╭─ Listed entries

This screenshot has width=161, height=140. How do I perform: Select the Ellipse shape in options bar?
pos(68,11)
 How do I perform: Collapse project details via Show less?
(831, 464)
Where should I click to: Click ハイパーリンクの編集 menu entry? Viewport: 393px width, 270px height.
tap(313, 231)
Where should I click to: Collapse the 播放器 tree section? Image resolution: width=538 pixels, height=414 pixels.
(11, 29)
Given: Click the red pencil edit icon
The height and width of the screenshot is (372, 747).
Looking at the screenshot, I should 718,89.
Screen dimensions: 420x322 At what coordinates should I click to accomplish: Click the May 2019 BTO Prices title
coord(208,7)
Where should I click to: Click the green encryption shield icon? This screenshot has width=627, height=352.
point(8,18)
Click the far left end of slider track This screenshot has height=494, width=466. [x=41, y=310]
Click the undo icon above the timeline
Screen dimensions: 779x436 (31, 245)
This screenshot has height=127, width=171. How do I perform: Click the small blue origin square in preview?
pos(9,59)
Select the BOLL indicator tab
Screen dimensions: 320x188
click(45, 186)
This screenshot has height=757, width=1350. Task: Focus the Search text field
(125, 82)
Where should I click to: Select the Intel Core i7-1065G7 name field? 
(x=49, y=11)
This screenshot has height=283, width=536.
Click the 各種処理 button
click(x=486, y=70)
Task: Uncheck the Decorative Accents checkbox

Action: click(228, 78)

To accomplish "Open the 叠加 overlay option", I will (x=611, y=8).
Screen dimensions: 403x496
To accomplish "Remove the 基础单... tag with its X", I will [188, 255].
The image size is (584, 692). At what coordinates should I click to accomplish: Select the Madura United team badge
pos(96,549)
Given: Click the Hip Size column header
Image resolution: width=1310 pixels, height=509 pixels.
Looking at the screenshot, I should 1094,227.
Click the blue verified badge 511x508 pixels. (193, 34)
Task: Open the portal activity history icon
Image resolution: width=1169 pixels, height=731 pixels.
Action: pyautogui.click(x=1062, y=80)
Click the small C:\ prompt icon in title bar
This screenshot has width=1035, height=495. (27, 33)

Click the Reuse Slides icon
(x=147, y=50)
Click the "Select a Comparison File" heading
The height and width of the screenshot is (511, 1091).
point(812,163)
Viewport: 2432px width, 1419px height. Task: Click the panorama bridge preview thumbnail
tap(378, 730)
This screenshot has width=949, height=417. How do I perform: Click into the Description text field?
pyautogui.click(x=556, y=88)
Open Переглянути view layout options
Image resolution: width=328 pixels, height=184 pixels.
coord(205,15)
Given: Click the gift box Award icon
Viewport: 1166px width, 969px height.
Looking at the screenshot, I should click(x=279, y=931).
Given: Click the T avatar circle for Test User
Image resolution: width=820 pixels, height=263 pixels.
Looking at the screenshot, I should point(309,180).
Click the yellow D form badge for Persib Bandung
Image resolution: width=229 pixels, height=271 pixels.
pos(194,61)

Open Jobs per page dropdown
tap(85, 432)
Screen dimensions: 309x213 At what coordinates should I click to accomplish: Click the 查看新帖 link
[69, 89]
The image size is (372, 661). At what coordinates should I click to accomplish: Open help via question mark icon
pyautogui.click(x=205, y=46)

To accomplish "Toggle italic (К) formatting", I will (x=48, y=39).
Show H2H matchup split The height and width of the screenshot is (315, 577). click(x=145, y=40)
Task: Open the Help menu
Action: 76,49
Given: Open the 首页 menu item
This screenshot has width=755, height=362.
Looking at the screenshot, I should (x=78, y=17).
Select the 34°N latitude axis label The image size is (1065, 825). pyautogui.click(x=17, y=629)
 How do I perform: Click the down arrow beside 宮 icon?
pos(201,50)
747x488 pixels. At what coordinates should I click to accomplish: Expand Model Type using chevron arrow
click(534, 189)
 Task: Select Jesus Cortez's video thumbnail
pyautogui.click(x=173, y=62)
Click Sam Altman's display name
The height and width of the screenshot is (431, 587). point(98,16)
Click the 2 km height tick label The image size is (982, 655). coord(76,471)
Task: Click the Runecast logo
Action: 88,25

╰─

> **What the task asks**
Copy the records again without any changes, from the line containing "Screen dimensions: 309x213" through the end of the records.

> **Result of the exercise**
Screen dimensions: 309x213 At what coordinates should I click to accomplish: Click the 查看新帖 link
[69, 89]
The image size is (372, 661). At what coordinates should I click to accomplish: Open help via question mark icon
pyautogui.click(x=205, y=46)

To accomplish "Toggle italic (К) formatting", I will (x=48, y=39).
Show H2H matchup split The height and width of the screenshot is (315, 577). click(x=145, y=40)
Task: Open the Help menu
Action: 76,49
Given: Open the 首页 menu item
This screenshot has width=755, height=362.
Looking at the screenshot, I should (x=78, y=17).
Select the 34°N latitude axis label The image size is (1065, 825). pyautogui.click(x=17, y=629)
 How do I perform: Click the down arrow beside 宮 icon?
pos(201,50)
747x488 pixels. At what coordinates should I click to accomplish: Expand Model Type using chevron arrow
click(534, 189)
 Task: Select Jesus Cortez's video thumbnail
pyautogui.click(x=173, y=62)
Click Sam Altman's display name
The height and width of the screenshot is (431, 587). point(98,16)
Click the 2 km height tick label The image size is (982, 655). coord(76,471)
Task: Click the Runecast logo
Action: 88,25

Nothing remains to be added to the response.